Ratcliffe llevó el discurso hacia el mismo territorio que había atravesado el resto de la jornada: tecnologías emergentes, seguridad nacional y velocidad. Según dijo, cuando asumió la dirección de la CIA puso a China y a las tecnologías emergentes como prioridades centrales. IA, computación cuántica y biotecnología, planteó, ya están modificando economías, conflictos y formas de guerra asimétrica.
La lectura de Ratcliffe tocó un punto sensible para la administración pública: dijo que la agencia tiene que incorporar tecnología con menos burocracia. Contó que antes la adquisición de una nueva herramienta podía llevar hasta 24 meses, más otros nueve meses de evaluación de seguridad. La CIA, dijo, ahora busca completar la mayoría de sus adquisiciones en seis meses, con casi 400 compras realizadas en los últimos seis meses.

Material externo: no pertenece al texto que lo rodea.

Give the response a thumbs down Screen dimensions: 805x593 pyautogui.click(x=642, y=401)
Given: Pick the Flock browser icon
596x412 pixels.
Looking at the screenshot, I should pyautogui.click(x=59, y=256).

El tramo final volvió a la IA. Ratcliffe dijo que la adopción amplia de estas herramientas está transformando la forma en que trabaja la CIA y sostuvo que las capacidades de los modelos de frontera pueden pensarse como “armas nucleares digitales”. La frase encaja con la inquietud que rodea a modelos como Mythos, de Anthropic, mencionado durante la conferencia por su capacidad para encontrar vulnerabilidades a una escala inédita. Esa discusión también toca a AWS: Amazon y Anthropic ampliaron su alianza estratégica, con capacidad de Trainium y uso de infraestructura de AWS para entrenar y servir modelos avanzados.
Ratcliffe cerró con un matiz que dialoga con la advertencia de Schmidt sobre agentes y modelos. La CIA, dijo, tiene que moverse rápido, tomar “riesgos inteligentes”, experimentar y corregir el rumbo sobre la marcha. También sostuvo que la buena inteligencia seguirá requiriendo buen juicio humano.
En una conferencia dominada por anuncios de nube, supercomputación e IA, ese cierre dejó el trasfondo de que la carrera tecnológica del Estado se mide por la capacidad de integrar herramientas nuevas sin entregar el control de las decisiones.